There it was, in black and white: a few weeks ago, fleetingly, Tesla was the most valuable car maker in the world, based on its stock price. In these tumultuous times, investors have been backing it like never before, pushing it beyond Toyota and the Volkswagen Group (it had long since eclipsed Ford, General Motors et al).

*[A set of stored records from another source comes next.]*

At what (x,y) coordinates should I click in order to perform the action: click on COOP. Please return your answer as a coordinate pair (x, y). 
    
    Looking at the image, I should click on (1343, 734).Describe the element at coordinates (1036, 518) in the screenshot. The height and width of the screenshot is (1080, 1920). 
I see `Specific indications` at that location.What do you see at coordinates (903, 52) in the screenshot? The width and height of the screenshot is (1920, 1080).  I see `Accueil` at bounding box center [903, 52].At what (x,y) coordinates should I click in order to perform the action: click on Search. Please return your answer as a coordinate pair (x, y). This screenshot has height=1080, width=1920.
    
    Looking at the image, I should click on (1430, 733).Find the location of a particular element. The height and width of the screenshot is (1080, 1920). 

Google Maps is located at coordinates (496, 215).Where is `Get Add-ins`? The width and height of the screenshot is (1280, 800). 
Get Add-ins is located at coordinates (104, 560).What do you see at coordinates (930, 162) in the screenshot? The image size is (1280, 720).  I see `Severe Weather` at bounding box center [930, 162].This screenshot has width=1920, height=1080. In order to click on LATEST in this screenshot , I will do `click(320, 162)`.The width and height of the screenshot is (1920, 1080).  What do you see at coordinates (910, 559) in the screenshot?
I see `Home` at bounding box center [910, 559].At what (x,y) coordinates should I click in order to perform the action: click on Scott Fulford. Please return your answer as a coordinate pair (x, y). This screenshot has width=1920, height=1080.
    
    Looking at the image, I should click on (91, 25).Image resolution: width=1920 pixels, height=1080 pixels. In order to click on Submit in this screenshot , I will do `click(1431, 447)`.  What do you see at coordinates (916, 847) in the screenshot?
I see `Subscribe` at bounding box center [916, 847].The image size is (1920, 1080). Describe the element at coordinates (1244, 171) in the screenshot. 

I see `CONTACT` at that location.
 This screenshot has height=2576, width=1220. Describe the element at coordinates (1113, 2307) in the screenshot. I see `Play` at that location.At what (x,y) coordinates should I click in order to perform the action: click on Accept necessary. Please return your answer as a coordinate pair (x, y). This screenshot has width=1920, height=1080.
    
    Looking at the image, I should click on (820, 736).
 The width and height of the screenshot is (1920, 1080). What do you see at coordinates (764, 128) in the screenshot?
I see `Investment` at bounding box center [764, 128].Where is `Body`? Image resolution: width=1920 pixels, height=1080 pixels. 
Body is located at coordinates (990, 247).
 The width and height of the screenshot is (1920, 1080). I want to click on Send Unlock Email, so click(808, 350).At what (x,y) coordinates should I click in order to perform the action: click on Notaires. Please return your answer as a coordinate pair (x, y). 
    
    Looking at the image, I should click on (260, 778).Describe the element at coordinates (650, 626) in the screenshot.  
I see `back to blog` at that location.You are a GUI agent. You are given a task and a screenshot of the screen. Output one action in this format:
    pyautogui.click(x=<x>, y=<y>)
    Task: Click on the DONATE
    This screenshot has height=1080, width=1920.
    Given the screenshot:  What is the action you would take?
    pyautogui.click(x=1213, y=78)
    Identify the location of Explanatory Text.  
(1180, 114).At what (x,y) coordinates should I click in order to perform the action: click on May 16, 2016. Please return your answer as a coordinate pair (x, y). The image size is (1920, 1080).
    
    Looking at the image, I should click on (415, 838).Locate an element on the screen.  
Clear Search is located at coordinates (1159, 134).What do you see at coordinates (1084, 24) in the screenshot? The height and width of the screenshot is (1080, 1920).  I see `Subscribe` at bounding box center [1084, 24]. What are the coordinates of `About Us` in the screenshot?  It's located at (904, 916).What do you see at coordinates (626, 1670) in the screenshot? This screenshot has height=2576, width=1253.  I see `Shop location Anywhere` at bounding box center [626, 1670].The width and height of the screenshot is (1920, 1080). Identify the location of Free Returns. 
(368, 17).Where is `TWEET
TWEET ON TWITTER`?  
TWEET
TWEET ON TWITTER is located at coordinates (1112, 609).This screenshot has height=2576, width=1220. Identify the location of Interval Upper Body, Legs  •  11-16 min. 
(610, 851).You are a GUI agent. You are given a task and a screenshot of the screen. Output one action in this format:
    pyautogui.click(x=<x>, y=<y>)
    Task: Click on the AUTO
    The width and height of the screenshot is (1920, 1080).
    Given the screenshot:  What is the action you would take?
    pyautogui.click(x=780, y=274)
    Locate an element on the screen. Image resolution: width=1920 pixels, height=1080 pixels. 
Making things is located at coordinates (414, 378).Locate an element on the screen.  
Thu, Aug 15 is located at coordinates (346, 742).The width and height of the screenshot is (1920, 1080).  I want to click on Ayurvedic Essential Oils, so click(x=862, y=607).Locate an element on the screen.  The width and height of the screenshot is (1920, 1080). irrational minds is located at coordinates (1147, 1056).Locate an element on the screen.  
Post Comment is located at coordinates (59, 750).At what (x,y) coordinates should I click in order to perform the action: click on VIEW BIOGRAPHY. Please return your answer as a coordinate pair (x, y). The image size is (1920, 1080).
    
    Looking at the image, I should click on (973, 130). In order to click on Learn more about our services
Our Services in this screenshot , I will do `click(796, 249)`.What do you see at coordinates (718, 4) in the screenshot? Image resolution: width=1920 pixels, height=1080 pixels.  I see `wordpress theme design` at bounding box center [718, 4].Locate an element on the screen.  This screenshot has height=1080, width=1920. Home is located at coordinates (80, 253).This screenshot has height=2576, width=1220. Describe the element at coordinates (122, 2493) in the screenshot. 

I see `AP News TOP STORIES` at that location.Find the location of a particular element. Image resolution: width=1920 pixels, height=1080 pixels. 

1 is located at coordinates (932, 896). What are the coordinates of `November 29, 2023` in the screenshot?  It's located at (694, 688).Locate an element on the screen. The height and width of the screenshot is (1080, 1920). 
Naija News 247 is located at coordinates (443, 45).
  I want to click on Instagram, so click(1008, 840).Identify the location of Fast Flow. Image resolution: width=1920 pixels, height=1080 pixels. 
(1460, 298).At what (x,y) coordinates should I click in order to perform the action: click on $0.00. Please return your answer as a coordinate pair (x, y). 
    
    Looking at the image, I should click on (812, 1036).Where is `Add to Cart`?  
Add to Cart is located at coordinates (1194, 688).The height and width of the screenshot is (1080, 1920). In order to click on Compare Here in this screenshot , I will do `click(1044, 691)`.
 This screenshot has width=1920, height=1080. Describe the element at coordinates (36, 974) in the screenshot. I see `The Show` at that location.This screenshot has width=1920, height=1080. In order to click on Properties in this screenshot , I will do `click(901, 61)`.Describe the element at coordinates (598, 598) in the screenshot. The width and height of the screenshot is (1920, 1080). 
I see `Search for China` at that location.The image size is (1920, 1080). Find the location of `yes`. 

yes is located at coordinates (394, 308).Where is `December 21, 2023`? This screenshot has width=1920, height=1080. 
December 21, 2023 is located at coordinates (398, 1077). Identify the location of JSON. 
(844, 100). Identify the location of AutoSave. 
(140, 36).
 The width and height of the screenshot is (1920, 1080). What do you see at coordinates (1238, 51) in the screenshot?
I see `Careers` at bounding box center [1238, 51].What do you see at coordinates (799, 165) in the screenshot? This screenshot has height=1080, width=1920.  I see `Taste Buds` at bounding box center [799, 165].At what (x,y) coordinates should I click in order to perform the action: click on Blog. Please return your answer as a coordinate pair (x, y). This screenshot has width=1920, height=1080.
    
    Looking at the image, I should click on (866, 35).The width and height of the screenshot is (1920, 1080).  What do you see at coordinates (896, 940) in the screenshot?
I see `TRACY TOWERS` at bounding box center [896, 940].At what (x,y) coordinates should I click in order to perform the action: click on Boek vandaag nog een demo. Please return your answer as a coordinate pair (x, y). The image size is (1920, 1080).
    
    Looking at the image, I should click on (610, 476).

It’s a remarkable tale that I can validate only through talking with my 12-year-old. Where I see sales figures over 17 years that have only recently topped one million, full-year financial results that have never seen a profit, an endless (but admittedly reducing) stream of quality complaints and aftersales issues, plus a borderline relationship with common sense as far as Autopilot is concerned, he sees the future. Emboldened by Top Trumps, he and his mates are genuinely more excited if I bring home a Model 3 than a Ferrari 488 Pista, such is Tesla’s playground cachet.
And there’s the rub. So-called experts have spent recent days trying to justify Tesla’s dizzying valuation, citing everything from it having more advanced battery technology than its rivals (hard to believe) through to it now producing a credible, decent-selling four-car line-up globally (hardly impressive against the opposition). But my suspicion, in the absence of any genuinely hard facts, is that the stockbrokers have caught playground fever.
And that’s not a criticism. There’s no rational reason why ‘legacy’ marques can’t make EVs just as capable as Tesla’s (or better, if you want to argue the toss over the likes of the Jaguar I-Pace and Porsche Taycan). But while the perils of listing on the stock market are all too obvious (just ask Aston Martin), the latest evidence suggests that, by moving first and fast, Tesla has seized the initiative for a generation or more. There isn’t a car maker on Earth that wouldn’t like a sprinkle of its stardust right now.
Where will it end? The straight-talking ex-BMW, Chrysler, Ford and GM boss Bob Lutz recently labelled it “psychosis”, suggesting that the constant ramping of hype just keeps pushing the price higher, generating more hype and so on. To heavily summarise Lutz’s views, bubbles always burst.
However, just 18 months ago, Lutz claimed Tesla was “heading for the graveyard”. I wouldn’t have bet against him then. But now? I’m not prone to committing the thoughts of stockbrokers or children to print, but even if that market valuation is grounded in turning fiction into reality, and even if reality ends up biting hard, you have to acknowledge that Tesla is probably both too big to fail yet small and well-funded enough to adapt to a rapidly changing landscape better than most.